Petrus De Man "Jadis les arbres étaient des gens comme nous"

Du 11 juin au 18 juillet 2009

"Before, the trees were people like us"

Monumental, rude,  saccadé,  le trait nomme la maison :  îlot de l’aliénation. Un bonhomme habite le polyèdre de guingois, sommaire, divisé en cases, ou le tient à bout de bras sans trop savoir qu’en faire. Qui contient l’autre ? Trop grand dans son costume étriqué, son <cadre de vie>, notre bonhomme se plie en quatre, subit la pression des murs, les déborde en les proclamant siens.  Tout dans cet univers singulier,  homme enfant, maison cage, arbres, fleurs et soleil solidifiés,  partage la même géométrie imparfaite, béante,  aux coins cassés. Infantile,  douloureuse, dérisoire, la figuration selon Petrus De Man oscille depuis le début entre la mise à mal de l’idole cycladique, le modernisme de Permeke et l’abstraction construite de plasticiens flamands, Luc Claus et Dan Van Severen.  Mais chez lui, c’est clair,  les dieux sont tombés sur la tête. Et si le plasticien gagne progressivement d’autres rives plastiques,  plus monumentales, c’est toujours la liberté et la dérision qu’il joue contre la rigidité et toutes les formes d’enfermement.

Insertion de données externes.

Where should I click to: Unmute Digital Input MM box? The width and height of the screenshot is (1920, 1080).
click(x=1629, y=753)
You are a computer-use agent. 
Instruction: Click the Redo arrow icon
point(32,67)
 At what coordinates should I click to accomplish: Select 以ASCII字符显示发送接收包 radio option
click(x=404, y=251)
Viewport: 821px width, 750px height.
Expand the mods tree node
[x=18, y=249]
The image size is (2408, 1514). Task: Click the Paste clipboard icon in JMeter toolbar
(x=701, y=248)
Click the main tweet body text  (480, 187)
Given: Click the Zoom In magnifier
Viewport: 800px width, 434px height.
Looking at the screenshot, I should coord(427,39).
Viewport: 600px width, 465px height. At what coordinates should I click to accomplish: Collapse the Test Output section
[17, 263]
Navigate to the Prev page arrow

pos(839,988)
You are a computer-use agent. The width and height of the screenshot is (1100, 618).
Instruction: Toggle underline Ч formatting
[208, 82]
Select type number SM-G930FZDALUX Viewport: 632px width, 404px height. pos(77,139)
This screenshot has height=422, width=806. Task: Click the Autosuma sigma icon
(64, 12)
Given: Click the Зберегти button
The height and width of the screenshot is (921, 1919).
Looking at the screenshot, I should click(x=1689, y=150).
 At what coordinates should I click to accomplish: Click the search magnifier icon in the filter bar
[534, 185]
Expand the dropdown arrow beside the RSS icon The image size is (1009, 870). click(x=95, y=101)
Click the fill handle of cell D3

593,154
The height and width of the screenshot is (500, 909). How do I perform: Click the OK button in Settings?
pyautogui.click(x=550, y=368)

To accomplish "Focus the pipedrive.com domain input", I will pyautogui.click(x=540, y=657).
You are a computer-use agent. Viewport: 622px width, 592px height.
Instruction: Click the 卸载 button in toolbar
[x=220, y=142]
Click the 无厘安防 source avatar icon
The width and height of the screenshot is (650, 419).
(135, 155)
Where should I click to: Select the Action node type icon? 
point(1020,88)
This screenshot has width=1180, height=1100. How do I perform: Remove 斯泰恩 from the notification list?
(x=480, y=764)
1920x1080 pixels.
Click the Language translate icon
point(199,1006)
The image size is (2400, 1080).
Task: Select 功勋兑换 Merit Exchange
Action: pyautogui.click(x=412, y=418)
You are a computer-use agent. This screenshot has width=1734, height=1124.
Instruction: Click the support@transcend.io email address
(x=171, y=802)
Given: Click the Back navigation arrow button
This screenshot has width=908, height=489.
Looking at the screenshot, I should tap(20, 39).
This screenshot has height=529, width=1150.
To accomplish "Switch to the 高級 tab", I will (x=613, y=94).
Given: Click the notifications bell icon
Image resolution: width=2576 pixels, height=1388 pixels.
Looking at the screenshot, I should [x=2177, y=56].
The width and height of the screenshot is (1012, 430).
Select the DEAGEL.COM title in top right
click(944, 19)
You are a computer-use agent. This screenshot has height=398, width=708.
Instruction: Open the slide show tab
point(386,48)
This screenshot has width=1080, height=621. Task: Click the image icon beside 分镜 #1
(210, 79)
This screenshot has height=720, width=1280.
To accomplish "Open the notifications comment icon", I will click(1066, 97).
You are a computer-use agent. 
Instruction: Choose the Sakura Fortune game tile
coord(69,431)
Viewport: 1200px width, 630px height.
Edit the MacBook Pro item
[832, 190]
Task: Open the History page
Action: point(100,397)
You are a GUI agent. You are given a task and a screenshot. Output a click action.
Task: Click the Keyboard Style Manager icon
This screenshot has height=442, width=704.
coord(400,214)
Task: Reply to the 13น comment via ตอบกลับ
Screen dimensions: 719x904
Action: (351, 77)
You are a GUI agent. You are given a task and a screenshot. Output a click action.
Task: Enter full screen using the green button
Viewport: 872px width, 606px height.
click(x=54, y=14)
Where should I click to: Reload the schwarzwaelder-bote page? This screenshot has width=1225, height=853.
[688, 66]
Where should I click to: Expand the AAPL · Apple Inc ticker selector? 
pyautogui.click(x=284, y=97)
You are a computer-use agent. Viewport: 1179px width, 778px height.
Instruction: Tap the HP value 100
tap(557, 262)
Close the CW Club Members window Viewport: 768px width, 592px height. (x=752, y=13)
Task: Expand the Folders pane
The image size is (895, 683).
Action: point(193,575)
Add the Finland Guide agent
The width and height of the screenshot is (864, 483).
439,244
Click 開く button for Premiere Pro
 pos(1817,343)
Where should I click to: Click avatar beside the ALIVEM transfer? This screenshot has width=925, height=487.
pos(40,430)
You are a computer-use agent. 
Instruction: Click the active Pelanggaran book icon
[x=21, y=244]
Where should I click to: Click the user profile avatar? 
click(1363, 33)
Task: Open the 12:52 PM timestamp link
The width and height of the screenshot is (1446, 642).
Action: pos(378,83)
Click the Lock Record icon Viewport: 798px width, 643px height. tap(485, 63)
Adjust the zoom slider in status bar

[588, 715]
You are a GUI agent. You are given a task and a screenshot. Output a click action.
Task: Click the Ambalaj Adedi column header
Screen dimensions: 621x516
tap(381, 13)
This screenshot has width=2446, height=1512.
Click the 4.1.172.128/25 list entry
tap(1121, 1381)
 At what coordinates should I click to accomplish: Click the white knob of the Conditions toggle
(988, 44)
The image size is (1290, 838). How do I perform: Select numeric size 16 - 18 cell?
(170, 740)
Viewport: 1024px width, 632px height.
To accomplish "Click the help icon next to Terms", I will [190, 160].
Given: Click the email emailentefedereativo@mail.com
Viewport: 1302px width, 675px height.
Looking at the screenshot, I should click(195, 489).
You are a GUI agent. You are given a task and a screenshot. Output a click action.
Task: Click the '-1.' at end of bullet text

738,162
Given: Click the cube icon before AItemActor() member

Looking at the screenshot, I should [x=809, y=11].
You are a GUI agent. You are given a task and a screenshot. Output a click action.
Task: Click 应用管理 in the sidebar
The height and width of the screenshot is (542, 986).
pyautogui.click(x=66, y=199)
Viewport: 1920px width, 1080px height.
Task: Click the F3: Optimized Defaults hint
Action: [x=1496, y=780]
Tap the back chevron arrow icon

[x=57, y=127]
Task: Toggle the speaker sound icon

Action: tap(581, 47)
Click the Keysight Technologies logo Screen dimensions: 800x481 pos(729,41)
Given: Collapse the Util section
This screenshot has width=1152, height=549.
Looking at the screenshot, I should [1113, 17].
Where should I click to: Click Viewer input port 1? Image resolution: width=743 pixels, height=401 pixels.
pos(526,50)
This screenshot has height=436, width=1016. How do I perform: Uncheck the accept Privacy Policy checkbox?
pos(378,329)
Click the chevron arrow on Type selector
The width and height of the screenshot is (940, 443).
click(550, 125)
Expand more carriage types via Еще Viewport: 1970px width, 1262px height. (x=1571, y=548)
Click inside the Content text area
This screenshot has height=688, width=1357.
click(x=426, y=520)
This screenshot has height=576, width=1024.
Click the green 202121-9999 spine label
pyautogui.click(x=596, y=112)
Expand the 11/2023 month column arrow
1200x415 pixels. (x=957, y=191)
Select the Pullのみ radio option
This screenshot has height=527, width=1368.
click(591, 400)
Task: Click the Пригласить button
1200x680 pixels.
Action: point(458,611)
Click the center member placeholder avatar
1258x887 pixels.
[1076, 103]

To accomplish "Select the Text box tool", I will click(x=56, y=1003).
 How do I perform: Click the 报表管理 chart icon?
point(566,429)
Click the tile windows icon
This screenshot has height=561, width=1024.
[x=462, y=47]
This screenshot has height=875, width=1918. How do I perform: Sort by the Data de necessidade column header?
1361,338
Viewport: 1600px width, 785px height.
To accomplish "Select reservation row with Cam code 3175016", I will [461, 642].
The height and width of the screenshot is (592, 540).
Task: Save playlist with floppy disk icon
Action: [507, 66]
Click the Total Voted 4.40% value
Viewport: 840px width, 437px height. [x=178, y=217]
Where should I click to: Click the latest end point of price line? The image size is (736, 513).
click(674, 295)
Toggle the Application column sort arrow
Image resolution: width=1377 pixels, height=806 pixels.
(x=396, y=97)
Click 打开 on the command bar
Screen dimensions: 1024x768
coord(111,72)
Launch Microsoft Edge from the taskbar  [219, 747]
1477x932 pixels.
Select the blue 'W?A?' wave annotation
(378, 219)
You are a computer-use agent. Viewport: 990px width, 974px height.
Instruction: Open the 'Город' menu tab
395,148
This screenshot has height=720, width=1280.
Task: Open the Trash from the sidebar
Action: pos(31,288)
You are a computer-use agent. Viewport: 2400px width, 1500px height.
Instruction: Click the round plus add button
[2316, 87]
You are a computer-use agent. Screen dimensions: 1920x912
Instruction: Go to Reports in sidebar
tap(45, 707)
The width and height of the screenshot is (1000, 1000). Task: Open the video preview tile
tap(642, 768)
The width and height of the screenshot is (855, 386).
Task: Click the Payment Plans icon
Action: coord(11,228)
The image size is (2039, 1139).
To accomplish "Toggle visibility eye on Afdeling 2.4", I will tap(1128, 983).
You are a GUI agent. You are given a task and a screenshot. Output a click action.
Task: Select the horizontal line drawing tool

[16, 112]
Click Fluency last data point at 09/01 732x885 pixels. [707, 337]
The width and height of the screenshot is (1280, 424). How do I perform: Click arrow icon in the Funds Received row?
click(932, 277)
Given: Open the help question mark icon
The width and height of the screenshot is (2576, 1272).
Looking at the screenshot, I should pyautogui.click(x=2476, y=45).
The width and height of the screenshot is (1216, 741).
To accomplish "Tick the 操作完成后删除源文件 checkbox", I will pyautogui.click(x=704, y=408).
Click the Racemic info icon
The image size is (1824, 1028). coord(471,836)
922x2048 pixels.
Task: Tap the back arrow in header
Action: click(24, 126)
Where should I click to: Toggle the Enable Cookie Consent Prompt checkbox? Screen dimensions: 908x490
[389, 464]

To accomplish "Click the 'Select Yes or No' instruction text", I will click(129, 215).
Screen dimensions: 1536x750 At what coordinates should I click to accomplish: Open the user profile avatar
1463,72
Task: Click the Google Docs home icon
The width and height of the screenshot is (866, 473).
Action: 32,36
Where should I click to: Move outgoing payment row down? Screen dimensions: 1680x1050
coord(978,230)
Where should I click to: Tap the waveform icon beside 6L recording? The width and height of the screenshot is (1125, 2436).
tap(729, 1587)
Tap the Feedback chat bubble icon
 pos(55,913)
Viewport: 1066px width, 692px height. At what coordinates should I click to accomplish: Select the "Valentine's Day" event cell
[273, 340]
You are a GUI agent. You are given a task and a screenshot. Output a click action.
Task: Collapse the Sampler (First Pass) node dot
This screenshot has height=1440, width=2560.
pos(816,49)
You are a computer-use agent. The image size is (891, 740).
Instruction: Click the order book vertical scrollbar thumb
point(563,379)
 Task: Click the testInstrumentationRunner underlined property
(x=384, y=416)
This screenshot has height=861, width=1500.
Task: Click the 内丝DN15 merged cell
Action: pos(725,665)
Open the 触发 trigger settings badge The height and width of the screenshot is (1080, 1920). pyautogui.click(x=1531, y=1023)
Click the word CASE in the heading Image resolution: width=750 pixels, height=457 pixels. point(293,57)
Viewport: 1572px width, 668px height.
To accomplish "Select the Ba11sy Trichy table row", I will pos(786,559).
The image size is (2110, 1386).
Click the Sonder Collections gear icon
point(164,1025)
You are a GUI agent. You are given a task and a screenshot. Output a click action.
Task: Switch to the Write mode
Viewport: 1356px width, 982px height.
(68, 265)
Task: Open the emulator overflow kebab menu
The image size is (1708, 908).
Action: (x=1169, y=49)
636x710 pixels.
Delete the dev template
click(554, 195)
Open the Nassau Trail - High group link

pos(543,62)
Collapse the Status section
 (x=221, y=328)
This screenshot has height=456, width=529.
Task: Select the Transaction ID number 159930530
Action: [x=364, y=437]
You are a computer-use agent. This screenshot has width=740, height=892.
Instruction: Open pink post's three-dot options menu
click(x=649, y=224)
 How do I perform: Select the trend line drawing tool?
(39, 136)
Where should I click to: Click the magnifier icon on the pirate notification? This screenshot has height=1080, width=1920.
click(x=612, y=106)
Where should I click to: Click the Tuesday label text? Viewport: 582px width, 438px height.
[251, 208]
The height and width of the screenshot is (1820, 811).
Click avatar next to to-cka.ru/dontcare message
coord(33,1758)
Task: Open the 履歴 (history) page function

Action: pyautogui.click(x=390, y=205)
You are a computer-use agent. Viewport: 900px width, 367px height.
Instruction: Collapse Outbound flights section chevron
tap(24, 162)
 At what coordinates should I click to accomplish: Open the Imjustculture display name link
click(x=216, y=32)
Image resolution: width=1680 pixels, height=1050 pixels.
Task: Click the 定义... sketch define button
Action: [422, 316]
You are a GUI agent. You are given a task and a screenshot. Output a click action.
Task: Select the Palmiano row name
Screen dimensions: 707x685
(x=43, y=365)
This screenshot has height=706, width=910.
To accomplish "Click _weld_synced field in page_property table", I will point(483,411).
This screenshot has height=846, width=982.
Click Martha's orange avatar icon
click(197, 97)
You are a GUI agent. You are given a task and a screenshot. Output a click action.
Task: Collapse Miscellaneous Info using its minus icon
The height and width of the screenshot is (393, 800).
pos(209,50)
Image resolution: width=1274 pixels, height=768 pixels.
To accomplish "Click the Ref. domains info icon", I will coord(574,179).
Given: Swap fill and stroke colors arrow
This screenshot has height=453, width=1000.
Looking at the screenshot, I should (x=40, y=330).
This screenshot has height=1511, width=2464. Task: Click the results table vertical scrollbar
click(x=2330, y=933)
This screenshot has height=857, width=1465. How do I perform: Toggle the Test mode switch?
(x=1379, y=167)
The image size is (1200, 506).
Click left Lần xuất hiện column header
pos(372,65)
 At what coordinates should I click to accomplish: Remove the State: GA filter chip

On est bien moins qu’hier dans le flou du rêve, le tremblé du repentir,  le déni du machisme, la complainte de chambrée. Le sanglot long de l’homme nu, couché ou debout, de face ou de  dos, souvent dupliqué, traînant un comparse ou marmot réticent, a fait long feu. Mimant de façon plus franche  la géométrie des premiers âges, Petrus a troqué l’obsession des fratries et du huis clos contre une forme d’expression moins sentimentale. L’horizon s’élargit, des paysages naissent, fleur, soleil, arbres, autant de vocables alignés en  équation fruste et baroque. La problématique paraît s’éclaircir. Il y a ceci, cela, et lui, Petrus, au milieu. L’art est là pour nommer, non pour résoudre. Efflorescence de formes carrées et cylindriques, les arbres aux troncs gonflés comme des potiches tendent leurs bras de fonte. Le trait est brutal, puissant, comme si le dessinateur avait d’abord  forgé l’acier, intériorisé  la  leçon des lignes dures nées du choc de la matière et des éléments. Du métal, pourtant, Petrus ne connaît que la plaque s’offrant à la  gravure, la pointe rudimentaire et batailleuse, le dessin qui en résulte, fusain, pastel imprégnés de la colère et de l’angoisse. Un dessin abrupt, brisé et pourtant énergique dont il faut à tout prix, Petrus l’a toujours su, préserver la charge vécue.

Danièle Gillemon, critique d’art et journaliste au Soir.